WHAT NEEDS TO BE DONE: Copy the stretch of material from its beginning through the line containing "Looking at the", including that line, and leave the pictures out of your copy.
─── GIVEN RECORDS ───
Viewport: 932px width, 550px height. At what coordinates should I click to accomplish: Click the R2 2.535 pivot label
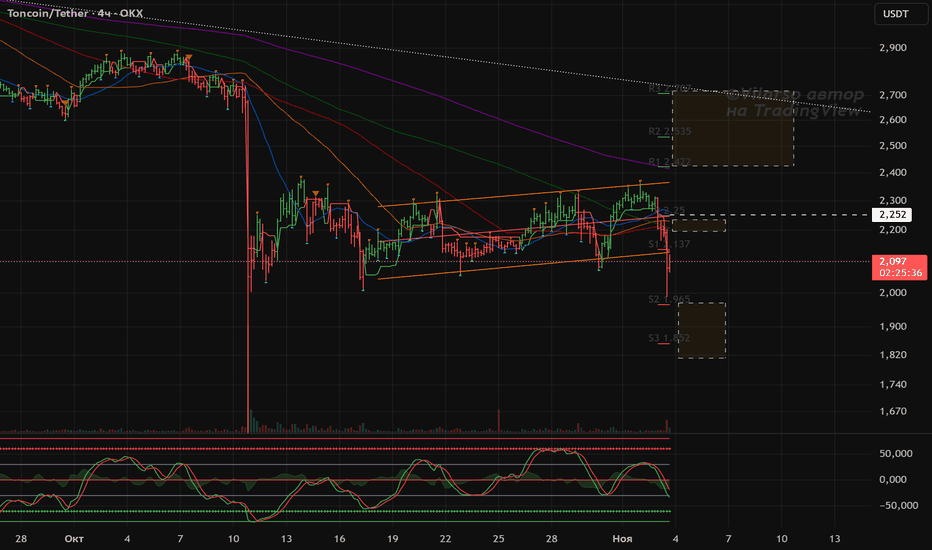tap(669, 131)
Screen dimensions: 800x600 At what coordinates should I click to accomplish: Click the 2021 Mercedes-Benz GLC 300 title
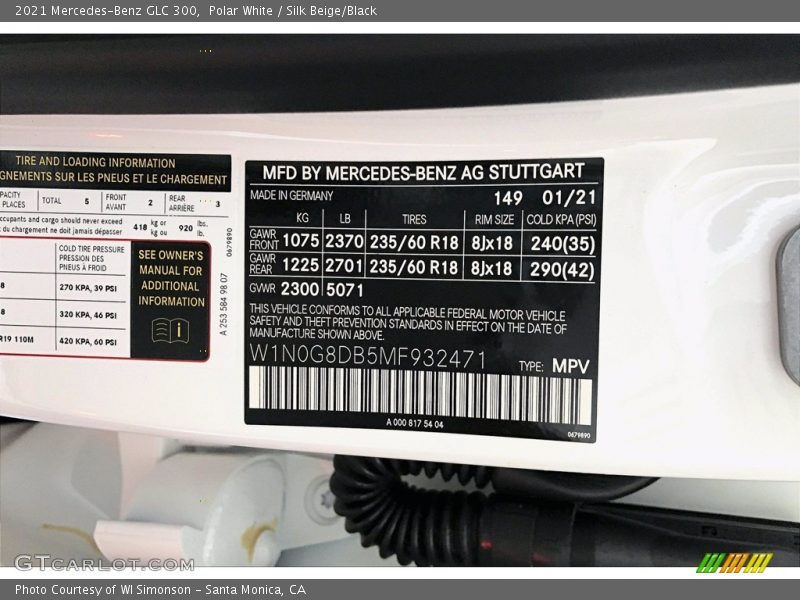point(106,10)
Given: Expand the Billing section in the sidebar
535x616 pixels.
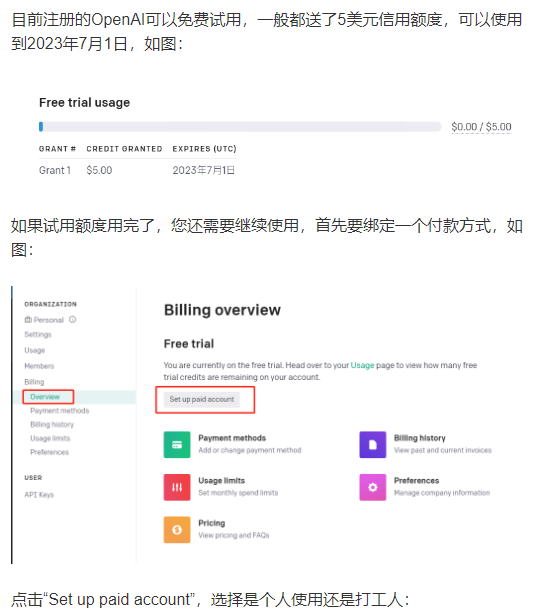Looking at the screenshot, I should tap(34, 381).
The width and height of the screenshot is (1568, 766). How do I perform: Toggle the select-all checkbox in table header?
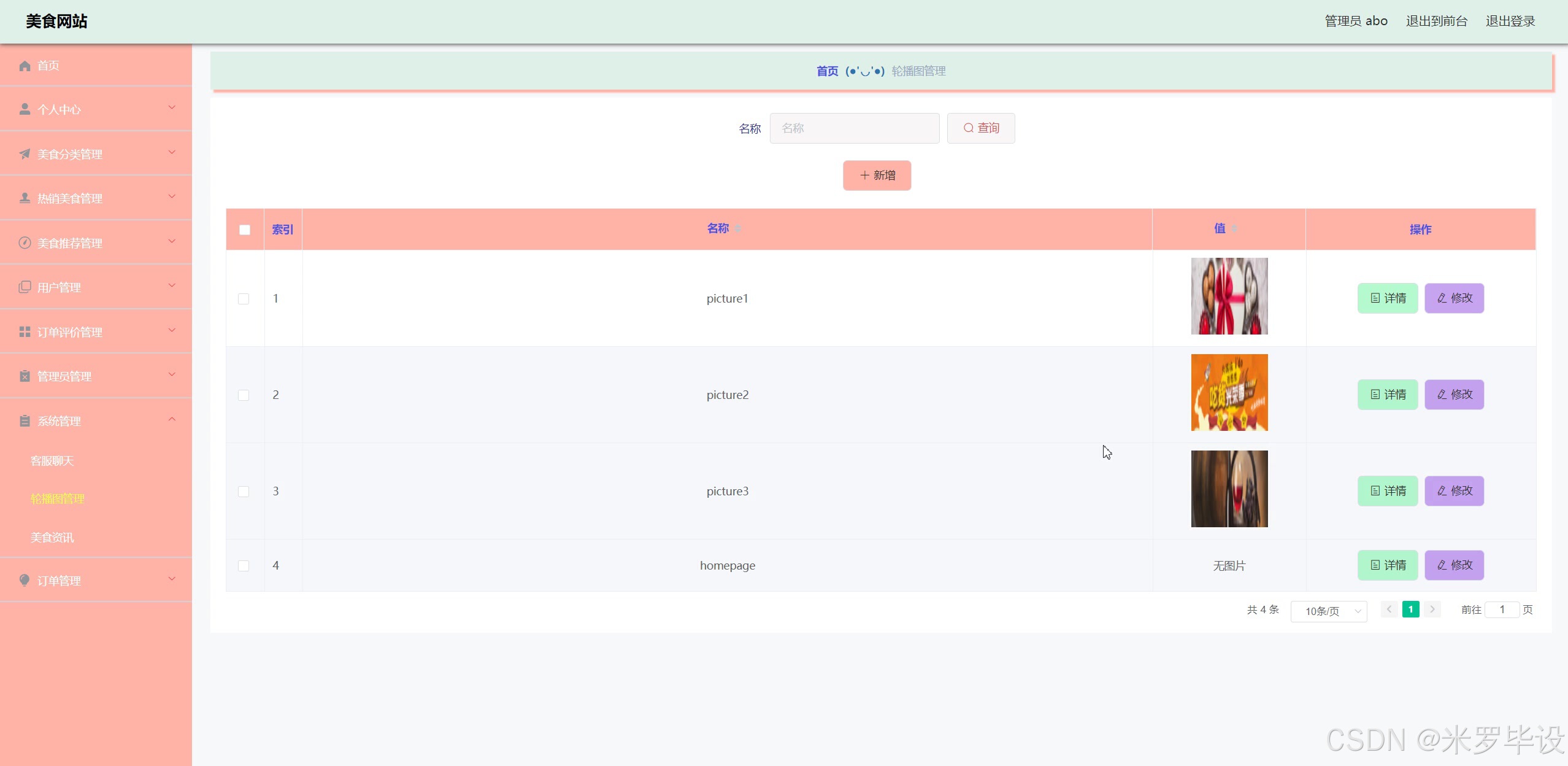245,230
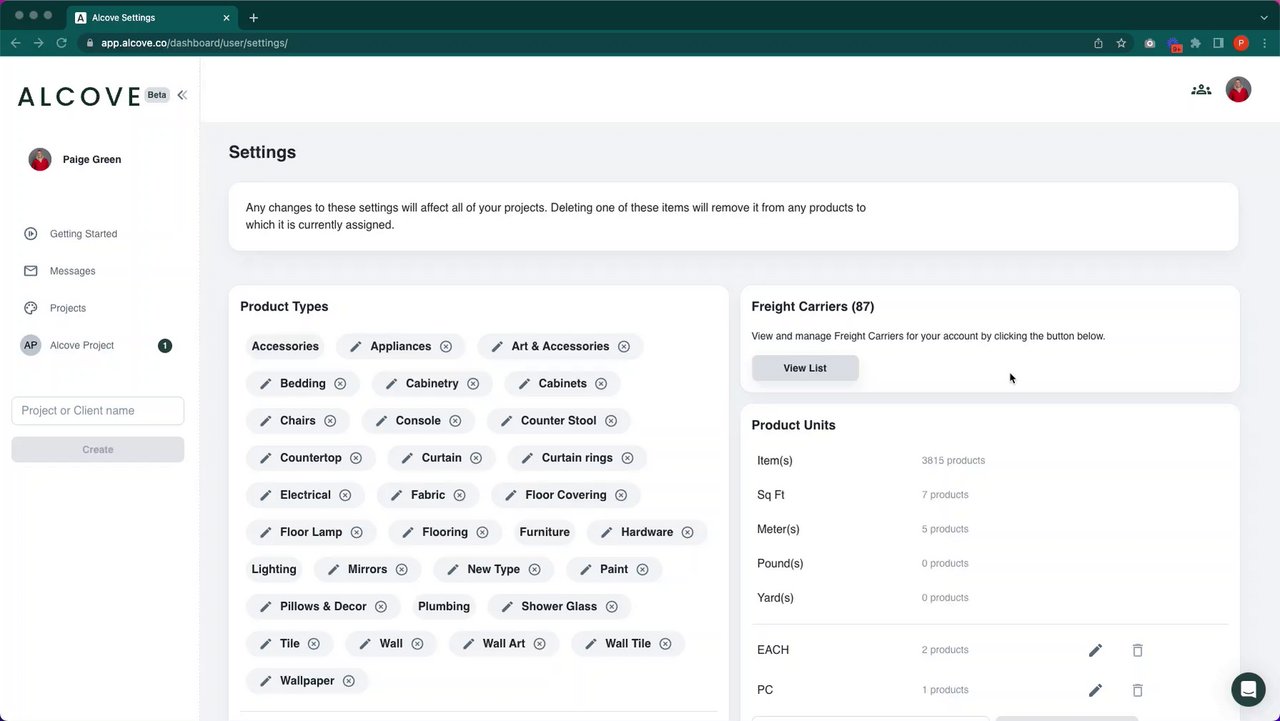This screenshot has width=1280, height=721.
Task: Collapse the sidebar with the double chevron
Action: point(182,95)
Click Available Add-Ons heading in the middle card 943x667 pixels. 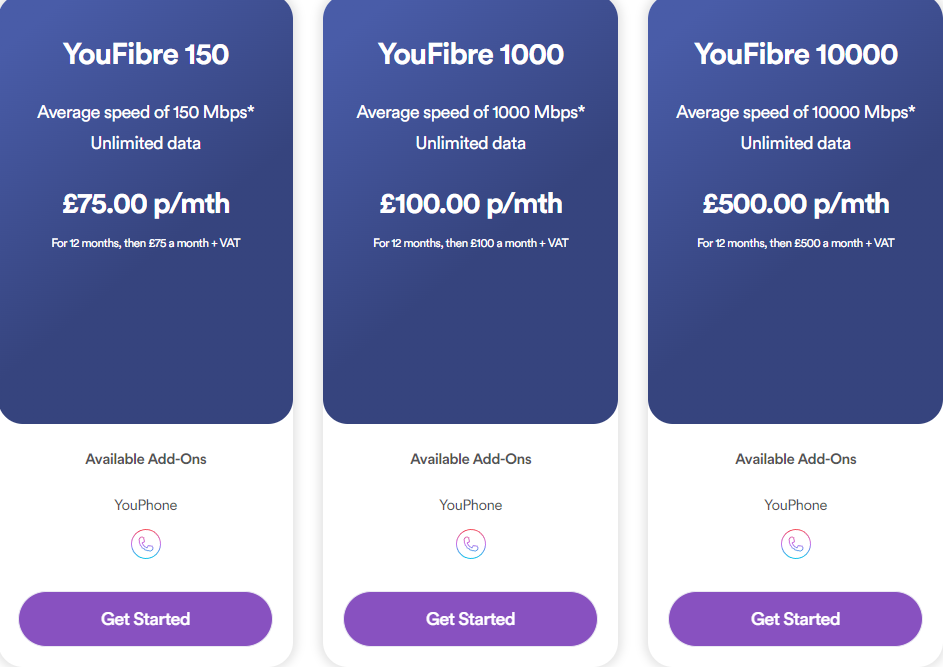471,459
───
SOLUTION:
Viewport: 932px width, 550px height. At what coordinates should I click to accomplish: Click the R2 2.535 pivot label
tap(669, 131)
Screen dimensions: 800x600 At what coordinates should I click to accomplish: Click the 2021 Mercedes-Benz GLC 300 title
point(106,10)
Given: Expand the Billing section in the sidebar
535x616 pixels.
Looking at the screenshot, I should tap(34, 381).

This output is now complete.